The answer must be every line of the records below that holds the word "computer".

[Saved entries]
• • • • •

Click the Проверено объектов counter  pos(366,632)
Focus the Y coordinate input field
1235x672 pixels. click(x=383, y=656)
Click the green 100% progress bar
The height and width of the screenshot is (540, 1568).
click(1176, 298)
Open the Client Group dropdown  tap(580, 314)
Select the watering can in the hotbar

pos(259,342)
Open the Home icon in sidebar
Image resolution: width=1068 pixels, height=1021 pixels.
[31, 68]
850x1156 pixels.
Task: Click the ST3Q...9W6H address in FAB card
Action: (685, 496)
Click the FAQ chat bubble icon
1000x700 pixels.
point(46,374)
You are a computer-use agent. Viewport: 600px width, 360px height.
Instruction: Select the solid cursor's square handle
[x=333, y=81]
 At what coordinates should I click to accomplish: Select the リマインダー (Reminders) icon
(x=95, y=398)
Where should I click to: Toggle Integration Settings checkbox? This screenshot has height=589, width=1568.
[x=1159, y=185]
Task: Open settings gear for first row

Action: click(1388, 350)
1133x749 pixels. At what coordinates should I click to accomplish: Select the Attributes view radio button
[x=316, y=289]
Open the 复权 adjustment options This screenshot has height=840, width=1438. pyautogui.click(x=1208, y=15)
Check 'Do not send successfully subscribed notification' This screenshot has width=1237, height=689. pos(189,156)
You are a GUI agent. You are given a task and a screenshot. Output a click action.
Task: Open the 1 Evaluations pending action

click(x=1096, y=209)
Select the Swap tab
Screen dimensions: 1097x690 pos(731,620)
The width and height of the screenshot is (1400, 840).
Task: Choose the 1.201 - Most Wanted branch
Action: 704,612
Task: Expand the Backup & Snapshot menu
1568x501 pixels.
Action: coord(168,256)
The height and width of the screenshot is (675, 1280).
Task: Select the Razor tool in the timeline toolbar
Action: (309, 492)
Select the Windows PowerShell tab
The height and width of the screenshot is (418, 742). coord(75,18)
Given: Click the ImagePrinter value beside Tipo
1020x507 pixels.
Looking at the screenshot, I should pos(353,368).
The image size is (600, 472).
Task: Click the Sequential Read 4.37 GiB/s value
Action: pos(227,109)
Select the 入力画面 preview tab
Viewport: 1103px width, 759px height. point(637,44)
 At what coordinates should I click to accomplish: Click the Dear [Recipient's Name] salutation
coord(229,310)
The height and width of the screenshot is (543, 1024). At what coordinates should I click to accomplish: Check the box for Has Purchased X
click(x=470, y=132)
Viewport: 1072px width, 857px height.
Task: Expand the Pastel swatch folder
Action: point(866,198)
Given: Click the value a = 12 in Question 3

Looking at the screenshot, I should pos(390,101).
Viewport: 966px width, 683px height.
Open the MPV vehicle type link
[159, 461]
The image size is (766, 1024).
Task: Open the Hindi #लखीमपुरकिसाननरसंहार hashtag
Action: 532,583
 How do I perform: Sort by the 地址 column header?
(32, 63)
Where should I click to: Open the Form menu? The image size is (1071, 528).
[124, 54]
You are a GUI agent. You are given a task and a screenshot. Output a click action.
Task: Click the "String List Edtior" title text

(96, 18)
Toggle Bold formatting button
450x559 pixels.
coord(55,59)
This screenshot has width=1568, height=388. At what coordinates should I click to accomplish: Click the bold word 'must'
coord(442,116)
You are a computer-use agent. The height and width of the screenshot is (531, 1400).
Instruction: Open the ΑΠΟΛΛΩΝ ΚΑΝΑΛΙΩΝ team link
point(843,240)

• • • • •

• Your response
You are a computer-use agent. Viewport: 600px width, 360px height.
You are a computer-use agent. The height and width of the screenshot is (531, 1400).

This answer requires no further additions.